WHAT YOU NEED TO DO: In the workload automation article, what system does the company's customer service department invest in?

In-Depth
Accelerating Agility through Workload Automation
By using event-driven rules, workload automation can trigger work based on nearly any event, helping IT optimize finite resources so critical workloads run reliably.
by Denise Kalm and Keith Woodward
Today’s IT organizations face multiple challenges when managing complex workloads with finite processing resources. Organizations must optimize these resources to ensure that critical batch jobs run reliably and that multi-platform, multi-system resources are coordinated so business transactions and services work seamlessly. To fulfill these requirements, IT managers must take a more sophisticated approach to workload automation and invest in innovative software technology.
In the early days of mainframe computing, single-processor systems easily completed their allotted work during overnight batch windows. As multiprocessor systems, parallel Sysplex emerged and the mainframe could run a greater number of increasingly complicated jobs, completing those jobs on schedule became more difficult. At the same time, the batch window shrank to almost nothing as organizations faced increasing demands to process transactions around the clock. As a result, the first job scheduling tools were introduced to ensure that batch work was completed on schedule by grouping similar workloads and running them at predetermined times.
With the proliferation of newer computing architectures, job scheduling tools have evolved from simple time-stamped scheduling utilities to dynamic, event-based automation managers. For example, workload automation tools connect workloads with the business services they support, enabling IT to manage workloads as integrated business services rather than disparate IT components.
Real-World Benefits
To understand the practical benefits of this more sophisticated approach to workload automation, let’s consider a company that fully intends to standardize on a common set of platforms and applications but still develops a heterogeneous enterprise computing environment over time.
Let’s say the company decides to standardize manufacturing operations on SAP running on z/OS. While the company is likely to convert most processes to the new system, it may also choose to maintain a familiar, homegrown Solaris-based tracking system.
Suppose this company later merges with another company that uses Oracle on HP-UX. The finance department finds no reason to convert this Oracle system and it is introduced wholesale into the environment. Later, the customer service department decides to invest in a new CRM solution such as PeopleSoft on Windows. Meanwhile, the company standardizes on Lotus Notes for messaging, even though one subsidiary is already using Microsoft Exchange Server. As customers interact with the company electronically, all of these systems must work together to receive and process orders, determine pricing, track inventory availability, set shipping dates, answer customer complaints, and alert key personnel about various types of events.

SOURCE DATA:
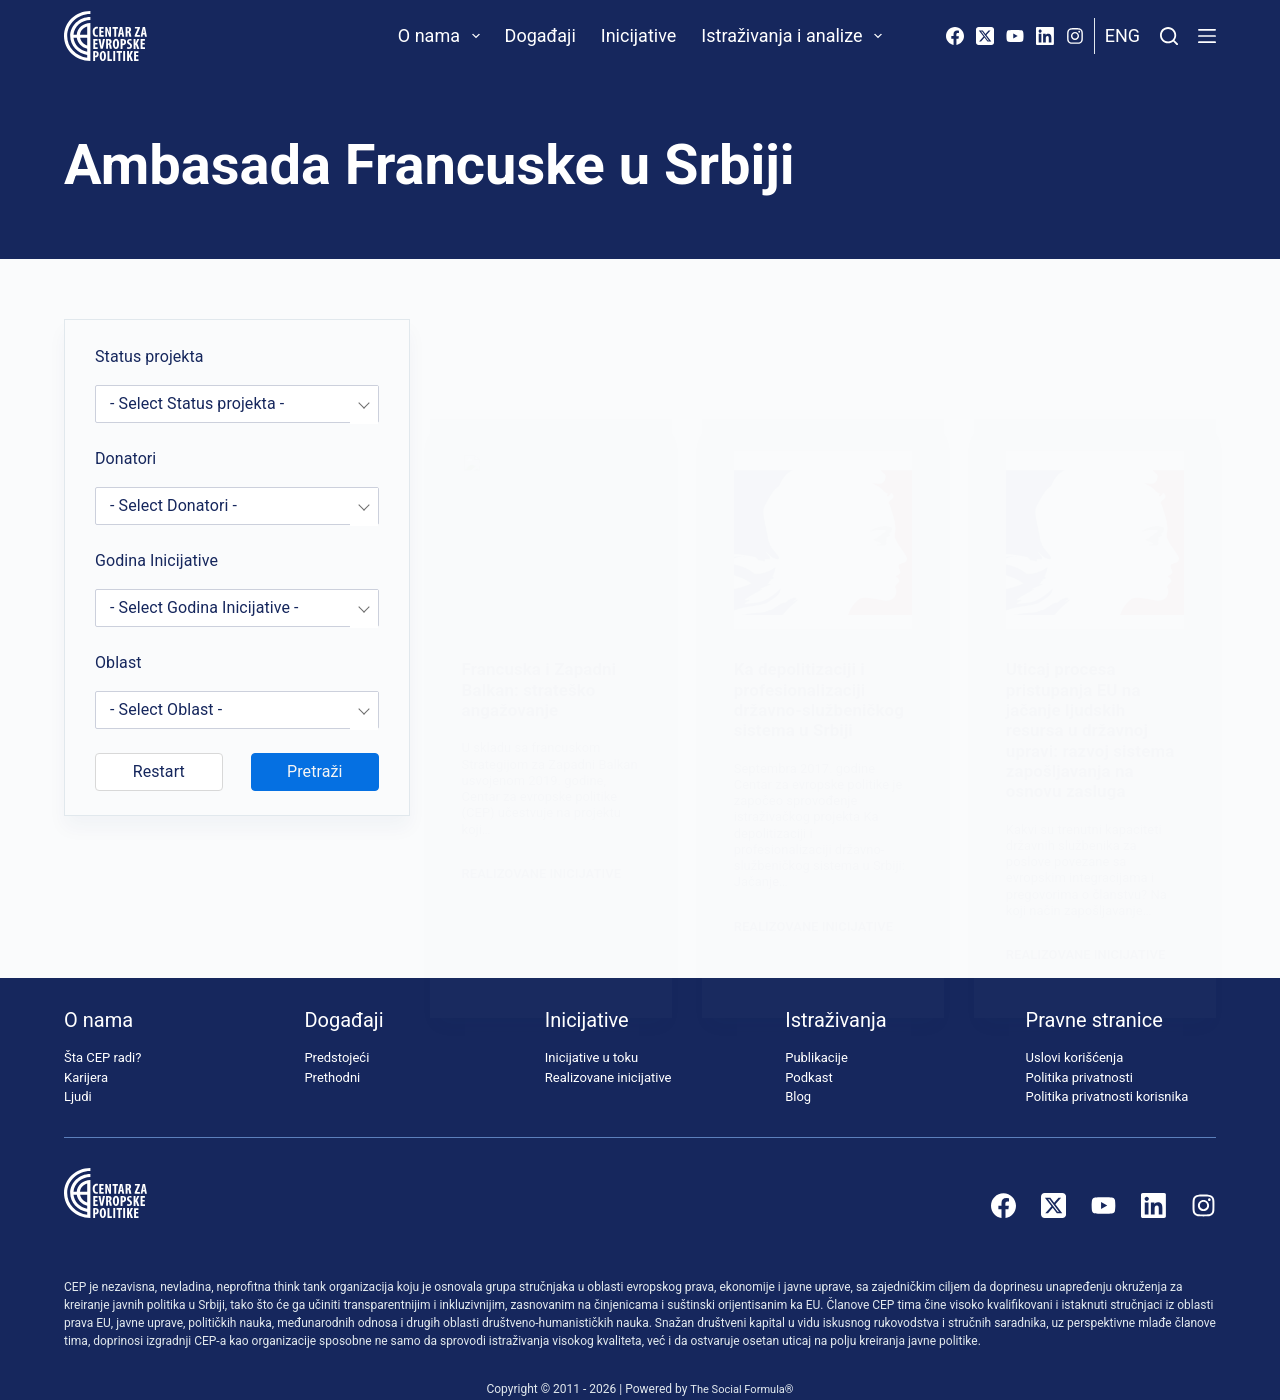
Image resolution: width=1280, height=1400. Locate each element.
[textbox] (237, 404)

FINAL ANSWER: A new CRM solution such as PeopleSoft on Windows.